FENÔMENOS NATURAIS

Méritos por apostar na sutileza

O ano é 1988, quando Cuba começava, a passos pequenos, a se abrir diplomaticamente para certos países depois de anos de isolamento mundial devido à guerra fria. Num anúncio de rádio, logo nos minutos iniciais de “Fenômenos Naturais”, exibido na Mostra Latino-Americana 5, o locutor fala da importância de maior expressão internacional de que o país precisa, ao mesmo tempo em que anuncia a vinda de um furacão.

Não seria exagero associar esses eventos como uma metáfora da situação em que se encontra a jovem Wilma (Neisy Alpizar), que, enfermeira amadora, se encontra numa competição de tiro ao prato para escolher o representante cubano no próximo torneio mundial. Ou até mesmo associá-los aos tais fenômenos naturais do título.

Escrito pelo próprio diretor Marcos Diaz Sosa, o roteiro acerta em trabalhar na composição de situações que se associam com as mesmas pelas quais passa a jovem. Se Wilma se encontra num país que muito sofreu pressões externas dos EUA, eis que ela se vê num ambiente tomado por pressões internas para conseguir um feito em prol do país.

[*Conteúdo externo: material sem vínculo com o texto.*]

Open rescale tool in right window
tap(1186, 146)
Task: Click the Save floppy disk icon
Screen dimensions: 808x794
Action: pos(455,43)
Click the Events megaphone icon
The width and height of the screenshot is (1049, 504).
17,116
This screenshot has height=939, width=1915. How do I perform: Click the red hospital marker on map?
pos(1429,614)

Muito além, o roteiro tem méritos por apostar na sutileza, como encenar um torneio de tiros em que a protagonista se encontra como única mulher a competir no meio de homens, ou nos breves comentários machistas que um colega de seu treinador (Eduardo Martínez) faz, ou como este, por mais caloroso que tente se mostrar, sempre expõe um detalhe opressor sobre o motivo de ela estar competindo.

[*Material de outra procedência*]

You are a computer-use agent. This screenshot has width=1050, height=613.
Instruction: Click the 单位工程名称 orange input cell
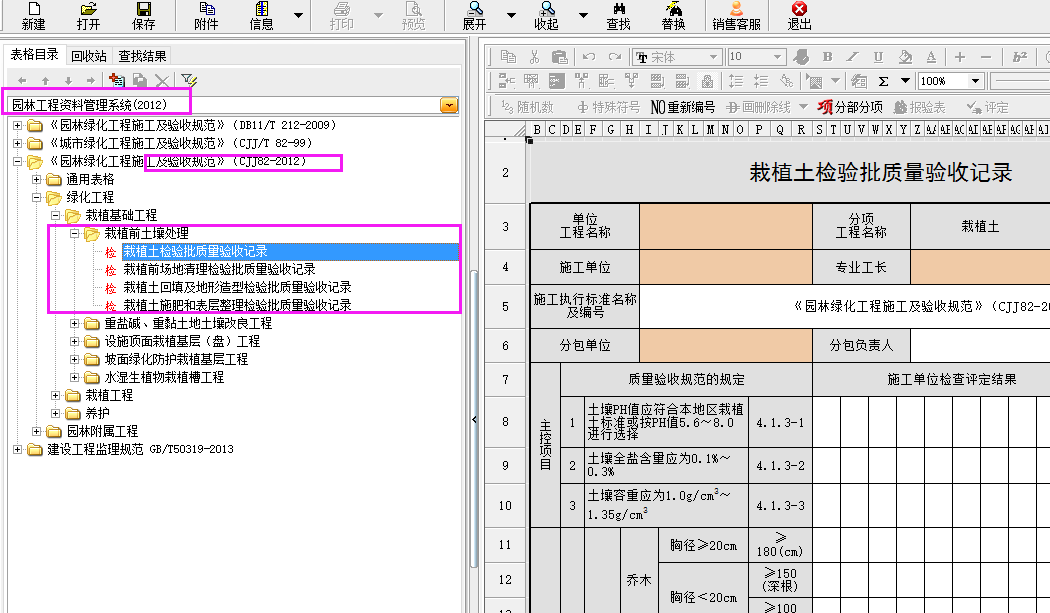725,227
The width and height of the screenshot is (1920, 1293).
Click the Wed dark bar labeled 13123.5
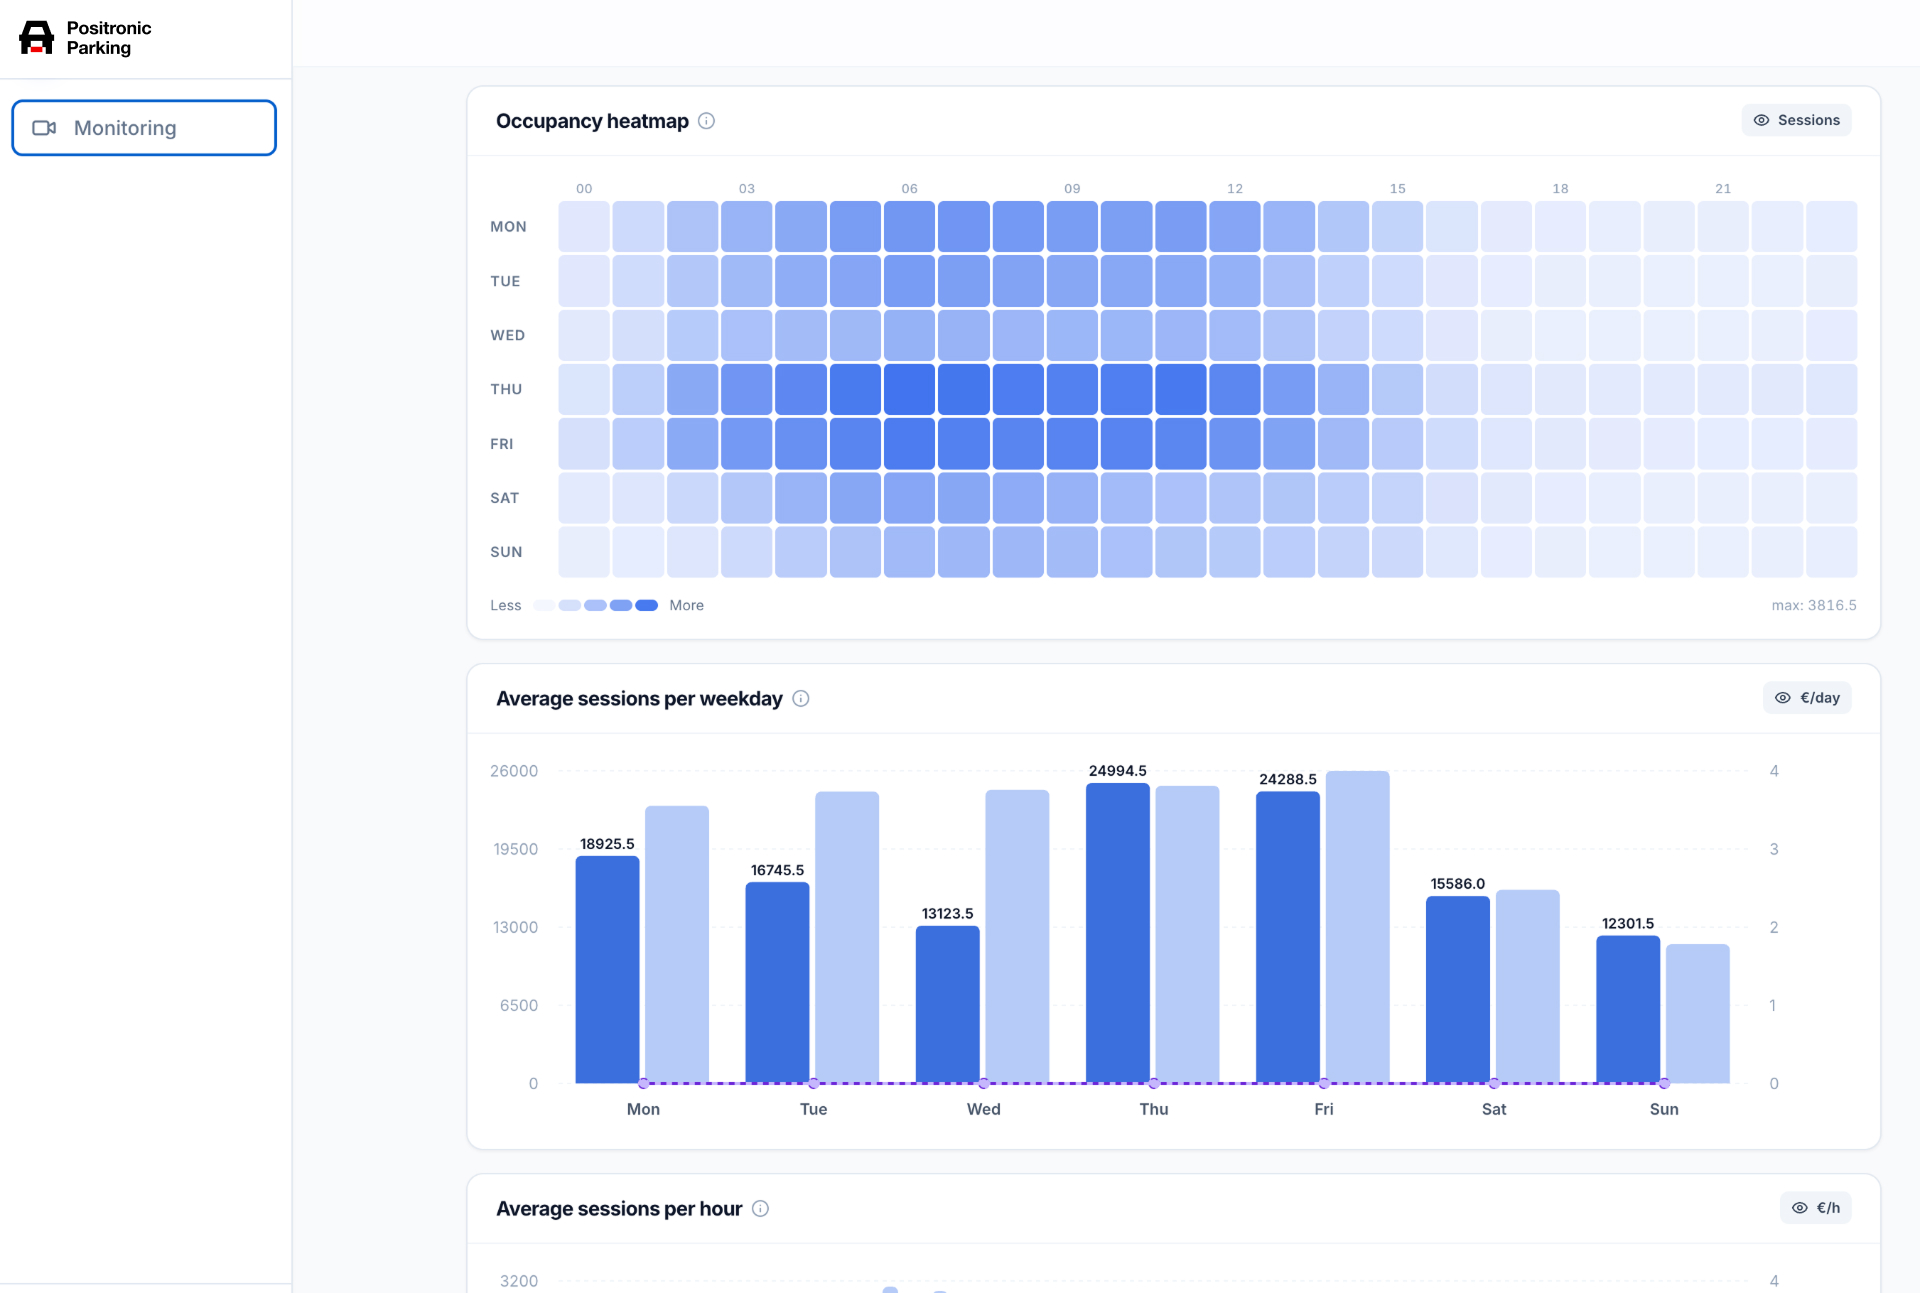[x=948, y=1004]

O diretor, aliás, é seguro em complementar a sutileza ao utilizar, junto com seu diretor de fotografia Javier Labrador, lentes grande angulares em paisagens abertas como forma de trazer a natureza diminuta de Wilma ou como essas lentes causam estranhamento na imagem através de suas distorções pelo ambiente.

A atriz Neisy Alpizar, por sua vez, é talentosa em transmitir, mesmo com poucas palavras, todo o peso que sente pela urgência de conquistar um feito como forma de comprovar relevar sua importância para alguém (algo que, ao contrário de seu treinador ou de seu país, ela não quer).

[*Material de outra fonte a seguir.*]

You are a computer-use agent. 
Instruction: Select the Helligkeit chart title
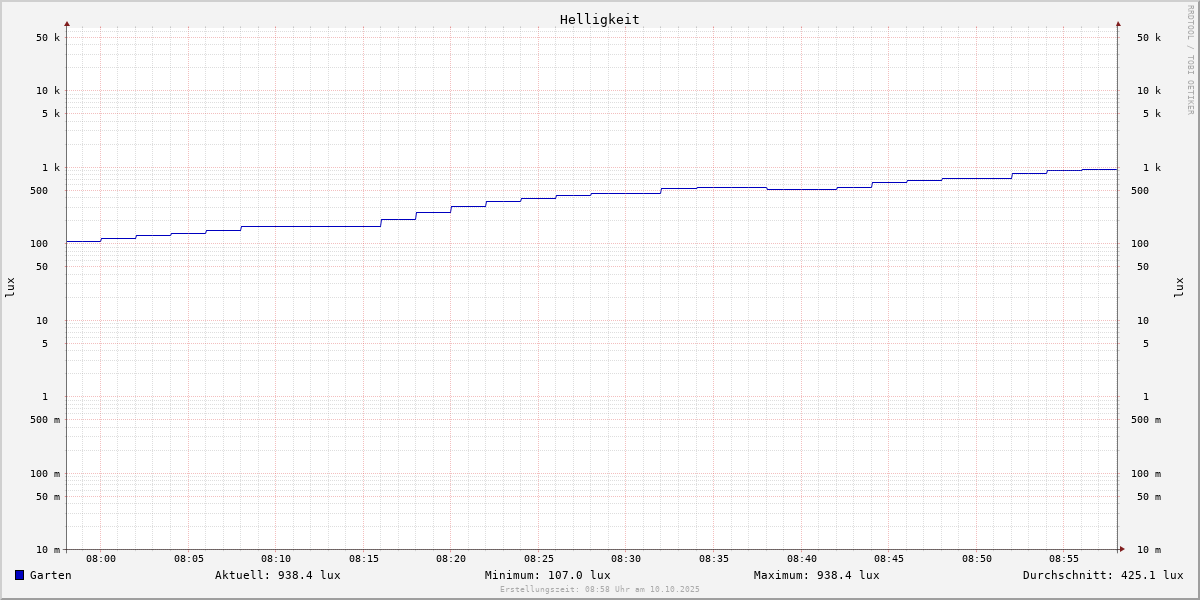coord(599,19)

Não apenas isso, a atriz ainda utiliza de pequenos gestos que exaltam seu desconforto (note como ela se contrai ao se sentar, o que fará sentido depois, num incidente que não revelarei).

Trágico em sua alegoria sobre a pressão da mulher numa sociedade machista, que mais se preocupa com o narcisismo do que como elas vivem (algo que ocorre em inúmeros outros lugares, vale apontar), “Fenômenos Naturais” é um belo trabalho sobre paralelos de um país que busca se reconstruir com uma mulher que, ironicamente, tenta o mesmo, mas acaba impelida por essa pressão.